Gladys turned abruptly to me. “How do you know anything about his past? Who told you, Suzanne? No one was supposed to know about that but me.”
“I can’t tell you how I know, just that I do,” I said. I’d been talking about his false name and documentation, but Gladys was clearly talking about something much bigger than that. Now, if only we could get her to share it with us, we might have someplace to start digging.
“He lied to me the entire time we were together!” Gladys said with vehemence. “Gray wasn’t who I thought he was. That wasn’t even his name, but you clearly already know that! How could I trust him after he confessed the truth to me?”
“Was it really all that bad?” I asked, sincerely curious about how a man could keep a secret for twenty years and then suddenly let it just slip away. It didn’t make sense, unless he’d done it intentionally,
wanting
Gladys to find out. How wearying it must have been to keep his secrets to himself all those years, and how lonely he must have felt being the only person who knew the truth.
“He only told me because he thought that someone from his past had come back to haunt him,” she said. “It was killing him, so late one night, he started to confess it all to me.”
“What did he say?” I asked, relieved that we were finally going to find out the truth.
“His real name wasn’t Gray. It was Gary. He stole his name from a dead man because it was so close to matching his own. Who does that, Suzanne? It’s a travesty to pass yourself off as someone else.”
“Did he happen to mention his real last name?” I asked.
“Or more importantly, why he’d done it?” Grace followed up. She was right. That was a much more important question.
“Just that he’d been forced into taking such drastic steps to save himself. He told me that he’d gotten involved in something really bad. He knew that he was in over his head almost from the start, but when he tried to get out of it, one of the members of the group told him that he’d kill him if he tried to change his mind and back out. Gray—or Gary, I guess—said that he had no choice. I’m going to keep calling him Gray, since that’s the only name I ever knew him by. Anyway, Gray didn’t think anyone would get hurt, but things went wrong at the end, and someone died as they were getting away.”
“From what, though, exactly?” Grace persisted.
“I don’t know!” Gladys sounded distraught. “I’m guessing they stole something valuable, like money or gold, but I didn’t give him a chance to explain. I told him that I never wanted to see him again, and then I ran out of his cabin. He kept trying to win me back, but I was too foolish to listen to him, and now I’ll never get the chance.”
“Would you have taken him back if he were still alive?” I asked softly, interested in her answer, not for the investigation, but for my own sake.

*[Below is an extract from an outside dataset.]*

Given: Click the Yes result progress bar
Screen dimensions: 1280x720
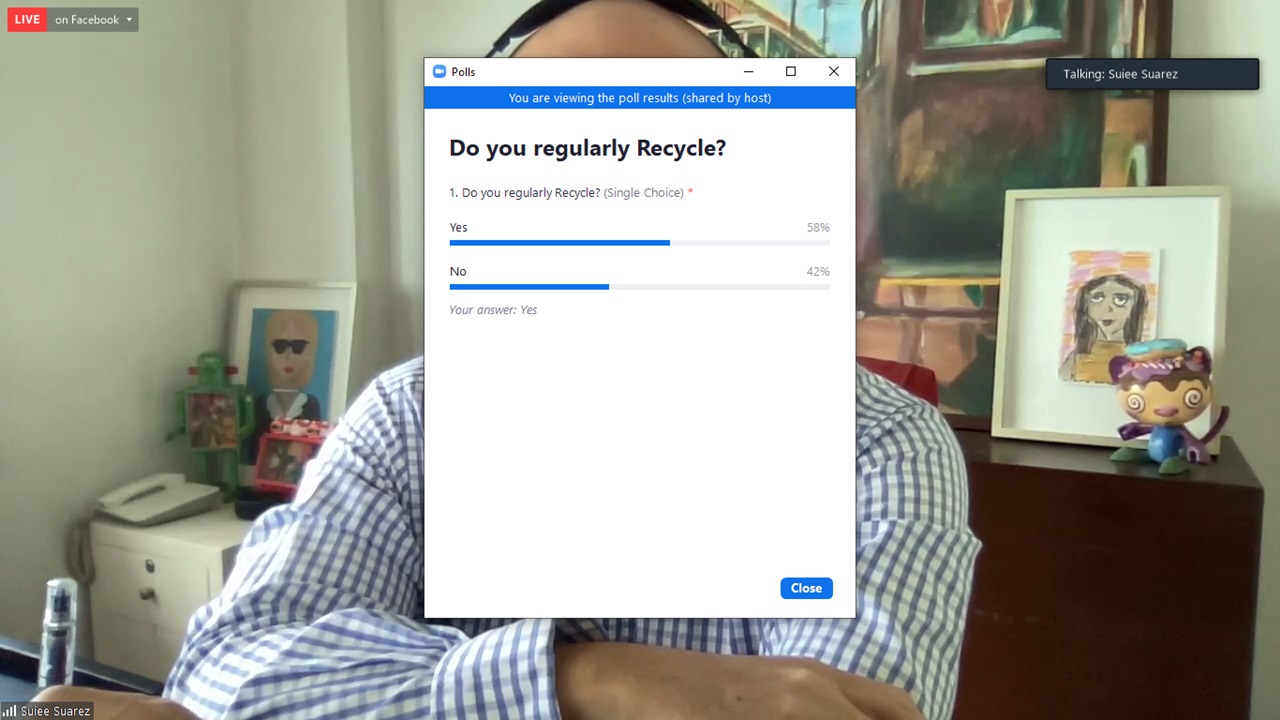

“I don’t know,” she said wistfully. “I don’t suppose I’ll ever know the answer to that question. He came to Movie Night for one last try with me. I knew that it was a big concession on his part. Gray hated being seen in public, especially lately. I have to admit that him coming meant a lot to me. I may have softened, but with a murder charge hanging over him from his past, I might not have had any choice. I urged him to give himself up and face the consequences for his actions, but he told me if he did that, he might as well take a gun to his head and end it all right then and there. He was a troubled man. I might not have known his real name, but I’d like to think that I knew the man he was, you know? Gray was good, and kind, and I can’t imagine the circumstances that would force him into ending someone else’s life.”

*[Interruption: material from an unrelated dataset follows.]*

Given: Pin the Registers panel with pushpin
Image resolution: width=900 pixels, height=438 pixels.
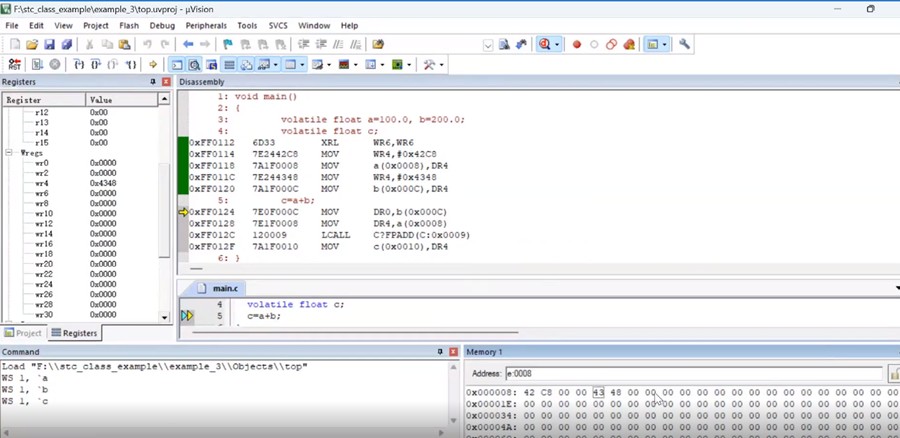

That explained, at least to a certain degree, his past, but what about his present? “Was there anyone in town in particular that he’d been having trouble with lately?” I asked her. I noticed some movement behind the gazebo, but I couldn’t tell if whoever was there was trying to listen in on our conversation, or if it was just a random person enjoying the park and the nice weather we were having.
“Yes, as a matter of fact, there was,” she said with a frown. “You don’t honestly think someone from April Springs killed him, do you?”
“That’s what we’re trying to find out,” I told her. “Don’t worry about telling tales out of school. What you tell us will be strictly confidential.”